▶ Required action:
This exercise calls for the records to be repeated in full, exactly as written.
◇ ◇ ◇ ◇ ◇ ◇ ◇
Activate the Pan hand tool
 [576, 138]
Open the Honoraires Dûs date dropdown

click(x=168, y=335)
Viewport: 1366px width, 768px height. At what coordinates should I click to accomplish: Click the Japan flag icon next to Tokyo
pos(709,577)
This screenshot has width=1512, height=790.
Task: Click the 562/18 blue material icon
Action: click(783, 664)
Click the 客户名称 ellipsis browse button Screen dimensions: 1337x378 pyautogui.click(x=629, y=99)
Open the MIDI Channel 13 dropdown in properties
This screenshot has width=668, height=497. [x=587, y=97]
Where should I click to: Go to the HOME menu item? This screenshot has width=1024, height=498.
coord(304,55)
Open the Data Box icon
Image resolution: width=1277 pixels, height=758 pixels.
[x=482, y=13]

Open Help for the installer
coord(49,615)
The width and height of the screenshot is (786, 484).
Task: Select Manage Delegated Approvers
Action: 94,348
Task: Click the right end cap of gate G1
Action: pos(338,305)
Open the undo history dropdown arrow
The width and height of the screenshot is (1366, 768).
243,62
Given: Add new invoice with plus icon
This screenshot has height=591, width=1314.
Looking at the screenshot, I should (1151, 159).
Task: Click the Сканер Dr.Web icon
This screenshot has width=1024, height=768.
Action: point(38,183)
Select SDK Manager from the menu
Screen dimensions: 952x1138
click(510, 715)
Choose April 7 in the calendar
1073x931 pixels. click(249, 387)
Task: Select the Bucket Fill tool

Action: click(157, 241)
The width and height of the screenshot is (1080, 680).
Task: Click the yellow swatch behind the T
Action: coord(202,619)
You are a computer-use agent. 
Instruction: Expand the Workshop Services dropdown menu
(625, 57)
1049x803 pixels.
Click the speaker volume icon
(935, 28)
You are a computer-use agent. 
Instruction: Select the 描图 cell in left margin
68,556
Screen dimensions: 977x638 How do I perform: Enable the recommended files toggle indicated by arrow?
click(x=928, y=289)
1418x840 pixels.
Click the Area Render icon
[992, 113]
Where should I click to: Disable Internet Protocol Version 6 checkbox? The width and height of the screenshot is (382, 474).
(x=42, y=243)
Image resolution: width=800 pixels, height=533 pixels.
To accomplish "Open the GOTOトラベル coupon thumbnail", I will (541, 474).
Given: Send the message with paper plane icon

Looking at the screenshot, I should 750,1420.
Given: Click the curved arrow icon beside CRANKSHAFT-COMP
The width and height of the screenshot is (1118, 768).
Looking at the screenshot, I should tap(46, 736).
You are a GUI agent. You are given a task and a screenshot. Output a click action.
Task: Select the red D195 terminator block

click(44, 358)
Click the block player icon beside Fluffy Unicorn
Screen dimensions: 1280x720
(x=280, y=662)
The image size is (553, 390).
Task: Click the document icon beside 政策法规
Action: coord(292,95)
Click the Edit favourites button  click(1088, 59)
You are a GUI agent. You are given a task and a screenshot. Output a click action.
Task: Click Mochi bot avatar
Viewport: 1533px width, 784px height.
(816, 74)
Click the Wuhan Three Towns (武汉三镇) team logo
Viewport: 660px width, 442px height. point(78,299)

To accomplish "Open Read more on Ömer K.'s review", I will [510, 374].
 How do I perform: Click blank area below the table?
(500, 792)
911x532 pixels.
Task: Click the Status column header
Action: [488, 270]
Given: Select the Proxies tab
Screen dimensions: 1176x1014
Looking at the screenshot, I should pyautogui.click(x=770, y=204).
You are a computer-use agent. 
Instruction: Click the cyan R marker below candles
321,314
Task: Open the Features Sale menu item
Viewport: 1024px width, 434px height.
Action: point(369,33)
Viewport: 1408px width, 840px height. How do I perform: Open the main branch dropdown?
◇ ◇ ◇ ◇ ◇ ◇ ◇
▶ Solution:
Activate the Pan hand tool
 [576, 138]
Open the Honoraires Dûs date dropdown

click(x=168, y=335)
Viewport: 1366px width, 768px height. At what coordinates should I click to accomplish: Click the Japan flag icon next to Tokyo
pos(709,577)
This screenshot has width=1512, height=790.
Task: Click the 562/18 blue material icon
Action: click(783, 664)
Click the 客户名称 ellipsis browse button Screen dimensions: 1337x378 pyautogui.click(x=629, y=99)
Open the MIDI Channel 13 dropdown in properties
This screenshot has width=668, height=497. [x=587, y=97]
Where should I click to: Go to the HOME menu item? This screenshot has width=1024, height=498.
coord(304,55)
Open the Data Box icon
Image resolution: width=1277 pixels, height=758 pixels.
[x=482, y=13]

Open Help for the installer
coord(49,615)
The width and height of the screenshot is (786, 484).
Task: Select Manage Delegated Approvers
Action: 94,348
Task: Click the right end cap of gate G1
Action: pos(338,305)
Open the undo history dropdown arrow
The width and height of the screenshot is (1366, 768).
243,62
Given: Add new invoice with plus icon
This screenshot has height=591, width=1314.
Looking at the screenshot, I should (1151, 159).
Task: Click the Сканер Dr.Web icon
This screenshot has width=1024, height=768.
Action: point(38,183)
Select SDK Manager from the menu
Screen dimensions: 952x1138
click(510, 715)
Choose April 7 in the calendar
1073x931 pixels. click(249, 387)
Task: Select the Bucket Fill tool

Action: click(157, 241)
The width and height of the screenshot is (1080, 680).
Task: Click the yellow swatch behind the T
Action: coord(202,619)
You are a computer-use agent. 
Instruction: Expand the Workshop Services dropdown menu
(625, 57)
1049x803 pixels.
Click the speaker volume icon
(935, 28)
You are a computer-use agent. 
Instruction: Select the 描图 cell in left margin
68,556
Screen dimensions: 977x638 How do I perform: Enable the recommended files toggle indicated by arrow?
click(x=928, y=289)
1418x840 pixels.
Click the Area Render icon
[992, 113]
Where should I click to: Disable Internet Protocol Version 6 checkbox? The width and height of the screenshot is (382, 474).
(x=42, y=243)
Image resolution: width=800 pixels, height=533 pixels.
To accomplish "Open the GOTOトラベル coupon thumbnail", I will (541, 474).
Given: Send the message with paper plane icon

Looking at the screenshot, I should 750,1420.
Given: Click the curved arrow icon beside CRANKSHAFT-COMP
The width and height of the screenshot is (1118, 768).
Looking at the screenshot, I should tap(46, 736).
You are a GUI agent. You are given a task and a screenshot. Output a click action.
Task: Select the red D195 terminator block

click(44, 358)
Click the block player icon beside Fluffy Unicorn
Screen dimensions: 1280x720
(x=280, y=662)
The image size is (553, 390).
Task: Click the document icon beside 政策法规
Action: coord(292,95)
Click the Edit favourites button  click(1088, 59)
You are a GUI agent. You are given a task and a screenshot. Output a click action.
Task: Click Mochi bot avatar
Viewport: 1533px width, 784px height.
(816, 74)
Click the Wuhan Three Towns (武汉三镇) team logo
Viewport: 660px width, 442px height. point(78,299)

To accomplish "Open Read more on Ömer K.'s review", I will [510, 374].
 How do I perform: Click blank area below the table?
(500, 792)
911x532 pixels.
Task: Click the Status column header
Action: [488, 270]
Given: Select the Proxies tab
Screen dimensions: 1176x1014
Looking at the screenshot, I should pyautogui.click(x=770, y=204).
You are a computer-use agent. 
Instruction: Click the cyan R marker below candles
321,314
Task: Open the Features Sale menu item
Viewport: 1024px width, 434px height.
Action: point(369,33)
Viewport: 1408px width, 840px height. How do I perform: Open the main branch dropdown?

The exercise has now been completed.